→ **EXERCISE DESCRIPTION**
Go through the data line by line. Copy each one holding the string "right".

** Opening SUPPLIED ENTRIES block **

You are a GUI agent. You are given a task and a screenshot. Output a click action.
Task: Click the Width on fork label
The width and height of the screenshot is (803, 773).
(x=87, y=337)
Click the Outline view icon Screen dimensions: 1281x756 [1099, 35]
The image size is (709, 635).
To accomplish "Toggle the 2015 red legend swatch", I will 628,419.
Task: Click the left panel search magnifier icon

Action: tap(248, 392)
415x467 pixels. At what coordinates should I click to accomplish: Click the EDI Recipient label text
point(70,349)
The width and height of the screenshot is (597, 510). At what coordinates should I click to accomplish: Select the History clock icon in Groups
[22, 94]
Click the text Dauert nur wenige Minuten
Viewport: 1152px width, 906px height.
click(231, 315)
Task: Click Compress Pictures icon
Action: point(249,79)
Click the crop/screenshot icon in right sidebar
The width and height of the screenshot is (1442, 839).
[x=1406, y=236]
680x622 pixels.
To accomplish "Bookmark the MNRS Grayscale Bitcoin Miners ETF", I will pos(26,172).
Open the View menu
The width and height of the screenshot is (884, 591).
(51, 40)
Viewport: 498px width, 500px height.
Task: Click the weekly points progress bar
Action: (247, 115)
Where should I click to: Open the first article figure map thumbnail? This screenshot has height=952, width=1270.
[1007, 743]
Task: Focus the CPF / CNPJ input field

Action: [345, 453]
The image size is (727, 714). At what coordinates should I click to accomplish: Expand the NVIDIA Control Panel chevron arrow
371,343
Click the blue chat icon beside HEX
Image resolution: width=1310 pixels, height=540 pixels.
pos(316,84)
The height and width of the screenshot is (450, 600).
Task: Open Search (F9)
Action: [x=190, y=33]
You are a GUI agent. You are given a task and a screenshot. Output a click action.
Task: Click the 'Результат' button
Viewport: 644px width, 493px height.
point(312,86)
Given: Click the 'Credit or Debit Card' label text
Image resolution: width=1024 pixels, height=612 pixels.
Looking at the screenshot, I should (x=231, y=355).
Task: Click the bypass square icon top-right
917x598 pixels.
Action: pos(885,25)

** Closing SUPPLIED ENTRIES block **

→ **COMPLETED EXERCISE**
Click the crop/screenshot icon in right sidebar
Task: Click the bypass square icon top-right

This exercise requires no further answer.